My employer spends many millions of dollars annually running numerical simulations using double precision floating point numbers. Some years ago when we retired the last machines that didn't support SSE2, adding a flag to allow the compiler to generate SSE2 instructions had a big time and cost savings for our simulations.

jcranmer · on Dec 9, 2021

> Some years ago when we retired the last machines that didn't support SSE2, adding a flag to allow the compiler to generate SSE2 instructions had a big time and cost savings for our simulations.

That's kind of a special case, though. Without SSE2, you're using x87 for floating-point numbers, and even using scalar floating point on x87 is going to be a fair bit slower than using scalar floating point SSE instructions. Of course, enabling SSE also allows you to vectorize floating point at all, but you'll still be seeing improvements just from scalar SSE instead of x87.

bee_rider · on Dec 9, 2021

gcc has the ability to target different architectures (look up the -march and -mtune flags for example). Linux distributions are typically set to be compatible with a pretty wide range of devices, so they often don't take advantage of recent instructions.

Compiling a big program can be a bit of a pain, though, so it is probably only worthwhile if you have a program that you use very frequently. Also compilers aren't magic, the bottleneck in the program you want to run could be various things: CPU stuff, memory bandwidth, weird memory access patterns, disk access, network access, etc. The compiler mostly just helps with the first one.

Also, note that some libraries, like Intel's MKL, are able to check what processor you are using and just dispatch the appropriate code (your mileage may vary, they sometimes don't keep up with changes in AMD processors, causing great annoyance).

josefx · on Dec 10, 2021

> "-fno-math-errno" ... can be turned on without any problems.

There is even a good reason for that, math-errno is a posix requirement and completely optional in both C and C++ standards.
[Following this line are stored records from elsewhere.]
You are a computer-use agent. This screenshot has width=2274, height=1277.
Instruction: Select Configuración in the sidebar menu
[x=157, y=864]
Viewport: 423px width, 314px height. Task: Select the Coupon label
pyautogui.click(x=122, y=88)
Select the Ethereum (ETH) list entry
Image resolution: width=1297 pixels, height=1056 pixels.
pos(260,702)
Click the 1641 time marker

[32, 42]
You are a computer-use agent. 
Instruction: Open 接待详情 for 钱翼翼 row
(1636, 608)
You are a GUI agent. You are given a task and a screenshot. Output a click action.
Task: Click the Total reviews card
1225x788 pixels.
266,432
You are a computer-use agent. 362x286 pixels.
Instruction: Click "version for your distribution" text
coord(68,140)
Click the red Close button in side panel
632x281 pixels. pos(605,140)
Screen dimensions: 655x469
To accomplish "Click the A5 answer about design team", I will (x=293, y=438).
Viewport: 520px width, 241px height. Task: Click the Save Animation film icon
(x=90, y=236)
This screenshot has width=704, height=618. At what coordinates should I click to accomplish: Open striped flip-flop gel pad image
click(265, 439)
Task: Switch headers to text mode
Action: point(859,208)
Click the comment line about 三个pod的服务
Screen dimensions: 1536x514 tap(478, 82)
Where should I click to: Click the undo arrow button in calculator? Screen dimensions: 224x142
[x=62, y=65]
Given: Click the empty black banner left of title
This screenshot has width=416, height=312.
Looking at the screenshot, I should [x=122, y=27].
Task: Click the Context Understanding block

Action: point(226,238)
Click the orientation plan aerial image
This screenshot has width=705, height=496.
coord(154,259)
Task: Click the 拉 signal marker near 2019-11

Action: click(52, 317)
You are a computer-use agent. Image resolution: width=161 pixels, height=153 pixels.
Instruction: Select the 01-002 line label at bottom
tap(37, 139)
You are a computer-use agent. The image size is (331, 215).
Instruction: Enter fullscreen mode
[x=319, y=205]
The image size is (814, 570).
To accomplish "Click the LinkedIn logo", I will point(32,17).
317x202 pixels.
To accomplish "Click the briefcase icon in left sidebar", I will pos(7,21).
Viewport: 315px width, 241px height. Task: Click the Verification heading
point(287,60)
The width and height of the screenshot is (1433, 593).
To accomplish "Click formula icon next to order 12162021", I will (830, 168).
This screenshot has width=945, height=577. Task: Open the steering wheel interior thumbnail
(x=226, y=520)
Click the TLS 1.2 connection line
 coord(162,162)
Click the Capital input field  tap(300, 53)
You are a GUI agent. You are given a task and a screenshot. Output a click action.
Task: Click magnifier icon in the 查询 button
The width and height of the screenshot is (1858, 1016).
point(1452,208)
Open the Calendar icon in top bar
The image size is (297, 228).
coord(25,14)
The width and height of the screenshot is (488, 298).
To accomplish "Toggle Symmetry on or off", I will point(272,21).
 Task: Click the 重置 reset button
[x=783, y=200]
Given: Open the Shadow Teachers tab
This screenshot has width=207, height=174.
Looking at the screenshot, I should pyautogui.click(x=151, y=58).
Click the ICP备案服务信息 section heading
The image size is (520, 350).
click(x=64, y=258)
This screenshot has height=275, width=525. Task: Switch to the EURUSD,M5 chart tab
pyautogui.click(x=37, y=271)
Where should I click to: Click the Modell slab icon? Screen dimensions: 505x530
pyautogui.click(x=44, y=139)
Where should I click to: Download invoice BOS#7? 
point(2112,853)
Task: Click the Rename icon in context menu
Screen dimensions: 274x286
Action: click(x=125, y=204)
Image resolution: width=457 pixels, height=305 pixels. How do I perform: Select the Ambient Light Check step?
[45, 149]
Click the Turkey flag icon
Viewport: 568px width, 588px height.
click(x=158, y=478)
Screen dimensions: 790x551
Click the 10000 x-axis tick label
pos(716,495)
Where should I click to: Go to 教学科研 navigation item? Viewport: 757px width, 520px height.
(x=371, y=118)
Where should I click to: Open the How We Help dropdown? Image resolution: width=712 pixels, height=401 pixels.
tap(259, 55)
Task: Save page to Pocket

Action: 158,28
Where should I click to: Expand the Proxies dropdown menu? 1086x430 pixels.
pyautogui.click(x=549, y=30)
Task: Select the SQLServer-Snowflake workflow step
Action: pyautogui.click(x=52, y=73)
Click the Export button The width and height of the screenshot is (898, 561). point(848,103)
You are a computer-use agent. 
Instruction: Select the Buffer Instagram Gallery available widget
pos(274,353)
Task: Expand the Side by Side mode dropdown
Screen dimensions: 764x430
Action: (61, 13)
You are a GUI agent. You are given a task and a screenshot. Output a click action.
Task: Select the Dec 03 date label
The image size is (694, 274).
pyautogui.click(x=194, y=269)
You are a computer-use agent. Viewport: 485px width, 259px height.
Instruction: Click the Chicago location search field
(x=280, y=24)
If your code is intended to be portable it should avoid relying on this anti-feature anyway.

bla3 · on Dec 9, 2021

Recent post on the same topic that gets the same information across with fewer words: https://kristerw.github.io/2021/10/19/fast-math/

toolslive · on Dec 9, 2021

Once spent 2 days trying to find out why a python prototype yielded different results on a different platform (in casu Solaris). Eventually discovered that an unnamed culprit implemented the cunning plan to compile the interpreter with `-ffast-math`. Fun times

Symmetry · on Dec 9, 2021

I sort of assume the main benefit of assuming no NaNs is being able to replace `a == a` with `true`?

The handling of isnan is certainly a big question. I can see wanting to respect that, but I can also see littering your code with assertions that isnan is false and compiling with normal optimizations and then hoping that later recompiling with fast-math and all its attendant "fun, safe optimizations" will let you avoid any performance penalty for all those asserts.

jcranmer · on Dec 9, 2021

There's also several cases where handling NaNs "correctly" may require a fair amount of extra work (C99's behavior for complex multiplication is far more complicated when NaNs are involved).

dahart · on Dec 9, 2021

I’ve long wondered if changing the name to something like -ffast_inaccurate_math might help stem the tide of surprises and mistakes. Having only “fast” in the name makes it sounds like a good thing, rather than a tradeoff to consider.